= Assigned task =
Only the lines that include "computer" should be copied from the data below.
:: Input data
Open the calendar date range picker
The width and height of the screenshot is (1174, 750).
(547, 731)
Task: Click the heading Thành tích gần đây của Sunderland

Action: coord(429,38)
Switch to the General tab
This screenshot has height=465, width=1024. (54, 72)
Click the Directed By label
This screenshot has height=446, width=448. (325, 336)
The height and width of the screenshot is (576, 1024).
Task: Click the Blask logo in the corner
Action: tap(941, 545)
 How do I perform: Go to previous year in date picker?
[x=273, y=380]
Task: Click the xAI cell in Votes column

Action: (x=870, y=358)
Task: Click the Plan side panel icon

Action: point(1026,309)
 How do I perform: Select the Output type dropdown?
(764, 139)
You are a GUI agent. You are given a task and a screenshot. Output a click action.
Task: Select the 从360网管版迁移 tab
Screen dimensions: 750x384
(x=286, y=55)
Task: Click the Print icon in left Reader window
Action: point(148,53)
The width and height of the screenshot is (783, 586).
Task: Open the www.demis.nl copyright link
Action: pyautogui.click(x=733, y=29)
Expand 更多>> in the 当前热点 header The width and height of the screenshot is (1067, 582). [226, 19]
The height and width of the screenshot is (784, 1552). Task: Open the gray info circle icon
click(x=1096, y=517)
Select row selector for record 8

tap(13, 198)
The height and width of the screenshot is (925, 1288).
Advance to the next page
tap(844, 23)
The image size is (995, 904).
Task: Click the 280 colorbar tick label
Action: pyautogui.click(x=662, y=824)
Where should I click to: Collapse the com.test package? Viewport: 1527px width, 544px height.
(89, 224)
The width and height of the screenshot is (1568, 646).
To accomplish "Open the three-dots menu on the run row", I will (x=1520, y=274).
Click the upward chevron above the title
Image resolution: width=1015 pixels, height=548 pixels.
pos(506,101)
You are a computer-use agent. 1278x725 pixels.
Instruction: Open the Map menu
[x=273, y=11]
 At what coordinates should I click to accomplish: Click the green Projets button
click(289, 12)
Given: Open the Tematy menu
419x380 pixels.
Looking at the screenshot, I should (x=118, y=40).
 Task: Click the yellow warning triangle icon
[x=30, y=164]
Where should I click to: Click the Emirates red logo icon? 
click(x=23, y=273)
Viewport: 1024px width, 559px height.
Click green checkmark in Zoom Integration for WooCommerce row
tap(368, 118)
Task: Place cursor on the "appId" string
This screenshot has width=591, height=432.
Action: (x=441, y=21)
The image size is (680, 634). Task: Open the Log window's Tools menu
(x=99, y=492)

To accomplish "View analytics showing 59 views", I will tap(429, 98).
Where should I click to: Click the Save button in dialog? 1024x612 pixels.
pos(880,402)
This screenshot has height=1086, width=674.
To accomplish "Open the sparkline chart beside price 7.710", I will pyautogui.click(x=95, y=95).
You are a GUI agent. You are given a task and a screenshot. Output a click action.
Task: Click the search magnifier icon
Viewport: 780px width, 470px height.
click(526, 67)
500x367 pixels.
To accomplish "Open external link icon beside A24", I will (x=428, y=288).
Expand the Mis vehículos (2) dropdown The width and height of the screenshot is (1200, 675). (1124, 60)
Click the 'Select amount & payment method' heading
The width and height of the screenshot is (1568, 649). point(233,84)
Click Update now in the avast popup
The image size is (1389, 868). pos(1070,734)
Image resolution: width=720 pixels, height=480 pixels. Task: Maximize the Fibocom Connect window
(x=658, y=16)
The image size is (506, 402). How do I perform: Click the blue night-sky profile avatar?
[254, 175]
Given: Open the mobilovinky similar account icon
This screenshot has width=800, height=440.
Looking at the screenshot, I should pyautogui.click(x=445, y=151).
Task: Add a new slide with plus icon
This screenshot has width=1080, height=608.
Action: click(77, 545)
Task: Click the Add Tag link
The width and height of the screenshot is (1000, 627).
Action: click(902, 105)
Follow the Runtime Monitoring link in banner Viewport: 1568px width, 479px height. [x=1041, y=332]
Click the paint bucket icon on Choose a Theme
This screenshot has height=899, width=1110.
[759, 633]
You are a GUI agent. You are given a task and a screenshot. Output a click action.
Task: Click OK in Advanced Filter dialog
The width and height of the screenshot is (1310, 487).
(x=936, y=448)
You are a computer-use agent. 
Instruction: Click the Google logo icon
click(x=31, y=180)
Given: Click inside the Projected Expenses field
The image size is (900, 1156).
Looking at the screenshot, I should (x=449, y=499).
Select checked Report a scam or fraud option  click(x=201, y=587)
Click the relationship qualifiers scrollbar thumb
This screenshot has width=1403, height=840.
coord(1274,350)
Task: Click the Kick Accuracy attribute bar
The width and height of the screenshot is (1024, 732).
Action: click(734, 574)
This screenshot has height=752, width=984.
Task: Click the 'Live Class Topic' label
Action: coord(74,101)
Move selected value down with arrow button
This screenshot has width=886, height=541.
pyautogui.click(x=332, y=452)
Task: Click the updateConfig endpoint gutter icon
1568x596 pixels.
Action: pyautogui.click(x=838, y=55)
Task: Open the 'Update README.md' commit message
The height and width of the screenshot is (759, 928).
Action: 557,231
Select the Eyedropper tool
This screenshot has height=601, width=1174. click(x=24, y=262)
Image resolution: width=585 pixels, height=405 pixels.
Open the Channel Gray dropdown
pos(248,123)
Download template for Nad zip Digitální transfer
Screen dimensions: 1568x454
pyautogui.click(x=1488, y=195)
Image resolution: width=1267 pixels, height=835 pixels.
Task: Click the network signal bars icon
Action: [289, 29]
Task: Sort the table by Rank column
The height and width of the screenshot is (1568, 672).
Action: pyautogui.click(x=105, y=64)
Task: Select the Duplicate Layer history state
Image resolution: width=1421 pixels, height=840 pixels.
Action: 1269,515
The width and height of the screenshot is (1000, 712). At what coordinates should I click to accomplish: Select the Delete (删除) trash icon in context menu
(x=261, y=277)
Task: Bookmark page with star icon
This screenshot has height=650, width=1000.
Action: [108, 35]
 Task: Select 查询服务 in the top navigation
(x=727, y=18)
::::
= Exercise output =
You are a computer-use agent. 1278x725 pixels.
You are a computer-use agent. 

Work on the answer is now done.